TEXT SHOWN
>>>
# Ice Outings



## Ruminator (Apr 6, 2004)

I'm not talking about tourneys, just members meeting up to ice fish inland lakes, or Erie trips together at times.

The way I'm thinking about this happening is:

A.- simply the night before, or spur of the moment before heading out the door when someone decides to go out and hit a lake for a few hours they post a quick thread saying which lake and when they'll be arriving. That way other members can post and

B.- anyone creating a little more planned future date, lake, time, and posting here in the "Hardwater" forum a thread with that info so guys can respond and post that they'll be able to meet at the lake parking lot or on the lake somewhere.

I've done the night before quick-plan thing with guys from another site, and its worked very well.
There's no reason why it won't work with us.

In fact, we've done this before here at OGF with an ice tourney included,[some of you may remember our Mogodore or Wingfoot Ice Tourneys] but I'm proposing that we don't need to include all of the planning and preparations of a tourney just to get together and fish. 

Anyone interested?


----------



## fishdealer04 (Aug 27, 2006)

I would be interested. Always like meeting more OGF guys and not a huge fan of ice fishing alone.


----------



## beaver (Sep 28, 2010)

Always interested in getting on the ice.


----------



## AtticaFish (Nov 23, 2008)

I got together with a few members last year and would always like to meet others. Don't like to do it much, but do fish solo when the ice permits. I pretty much only fish the inland reservoirs so most people drive right by me on their way up to Erie. Rest Haven, Clyde, Green Springs, Bellevue, Willard, New Washington, Bucyrus, Fostoria and of course Attica is my general range but there are plenty other reservoirs not much farther away i always think about hitting.


----------



## half pole (Feb 10, 2014)

I'm game for lake Erie...don't like going alone


----------



## Carpn (Apr 5, 2004)

It'd be cool to get together for a erie trip.


----------



## Stampede (Apr 11, 2004)

I'm up for it. Been wanting to do some Erie trips this year.


----------



## HookBender (Apr 2, 2012)

I would definetly be willing to participate in meet up's. I literally have zero ice fishing comrades.
<<<
DATA PROVIDED
>>>
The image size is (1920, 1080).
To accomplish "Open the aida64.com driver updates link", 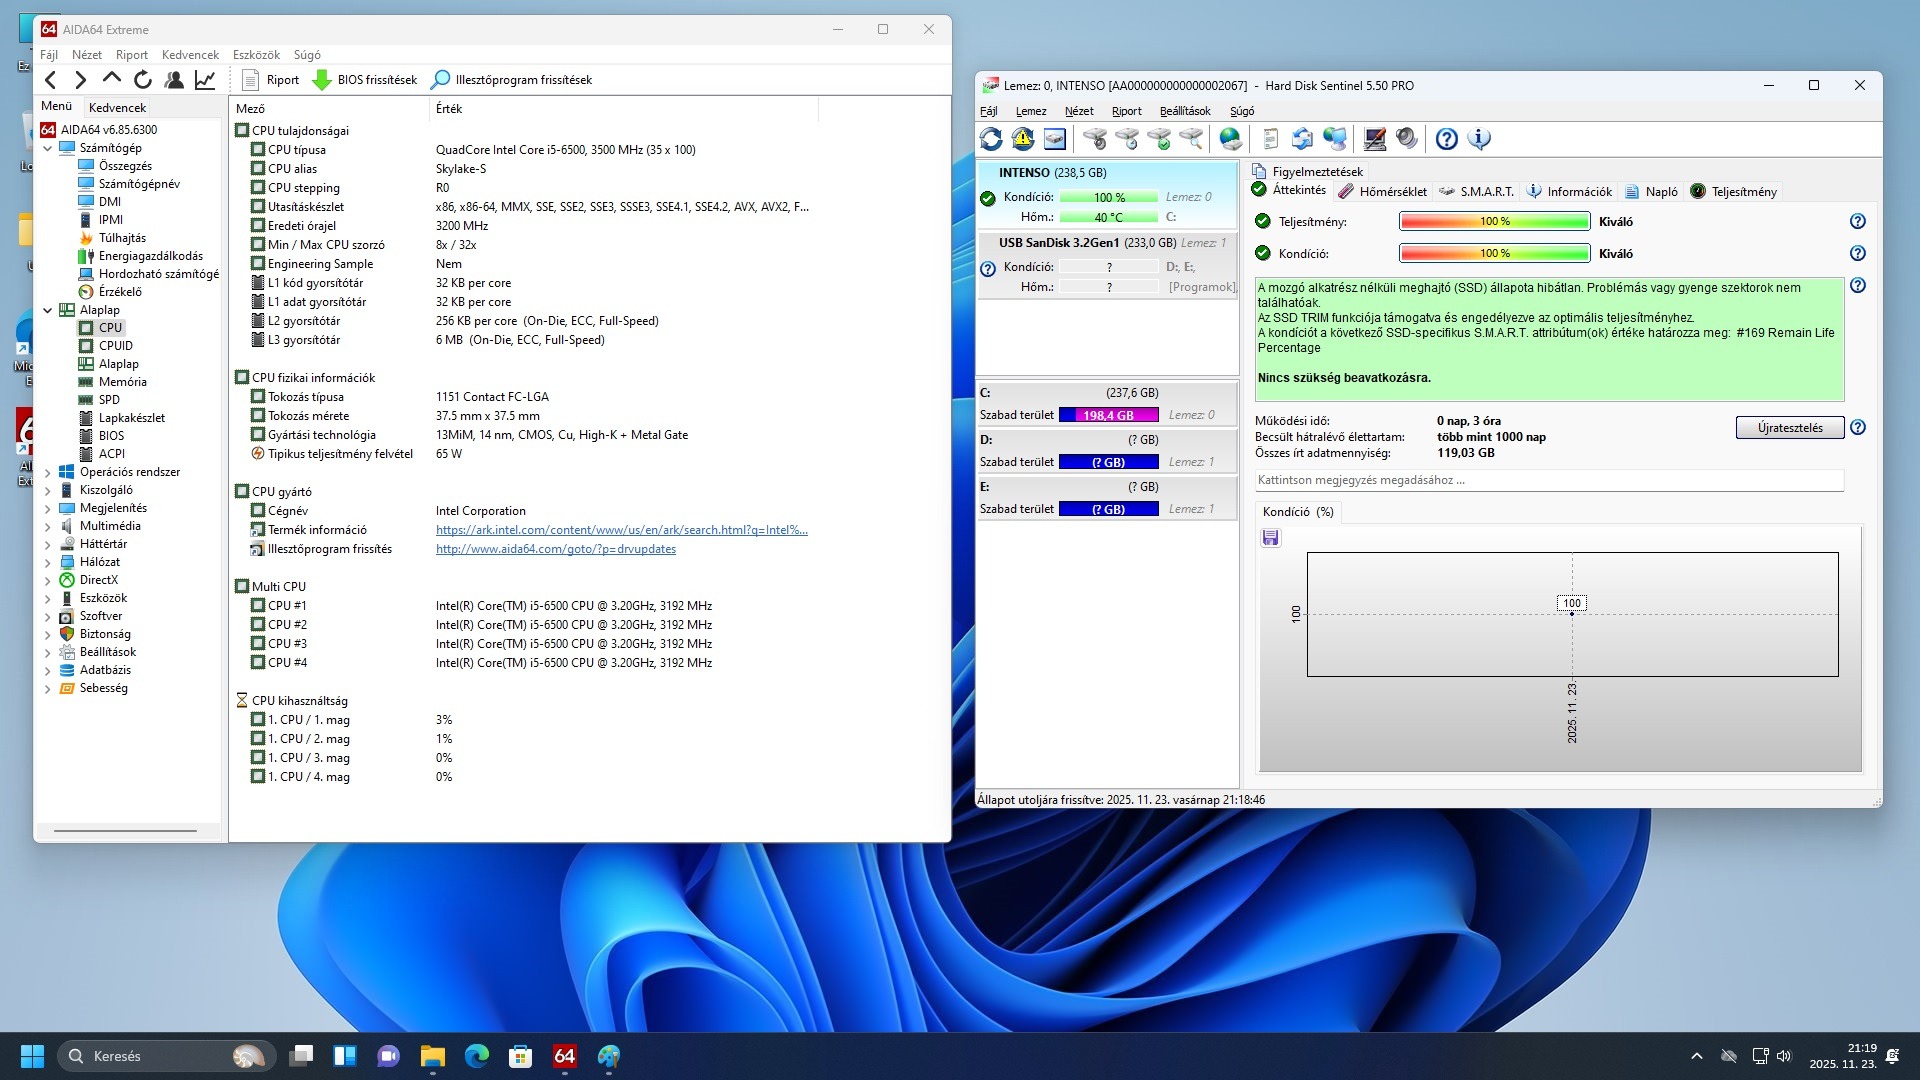I will (x=555, y=549).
<<<
EXERCISE TASKS
[1] Which usernames post in the ice outings thread? List all of them.
[2] Can you give the stretch of the ice outings thread from "## Carpn (Apr" through "trips this year." again, swapping "wanting" for "hoping"?
[3] What might come next in the ice outings thread? Pick it up after its final post and continue it.

ANSWERS PROVIDED
[1] Ruminator, fishdealer04, beaver, AtticaFish, half pole, Carpn, Stampede, HookBender

[2]
## Carpn (Apr 5, 2004)

It'd be cool to get together for a erie trip.


----------



## Stampede (Apr 11, 2004)

I'm up for it. Been hoping to do some Erie trips this year.

[3]
Sent from my iPhone using Tapatalk


----------



## MT406Fish (Sep 14, 2015)

That'd be a really cool idea! Not sure if it'd be okay with you guys, but I just moved out to the Ashland area from Montana and am chomping at the bit to do some hardwater fishing out here. I've got all the gear for Erie, just need to figure out where to go.


----------



## Erieangler51 (Sep 24, 2012)

Not many places to go on erie besides the islands and the reef complex. Due to ice not forming as well further east. Catawba state park, camp petty, and crane creek are the most used access points. I would recommend going out with a guide first or someone that's been fishing up there a long time. Not a lake to mess with open water let alone on the ice.


----------



## walleyehunter (Apr 29, 2004)

im interested


----------



## quackpot (May 17, 2009)

Depending on where it is I would go. I could always bring extra gear for anyone who needed to use it.


----------



## Carpn (Apr 5, 2004)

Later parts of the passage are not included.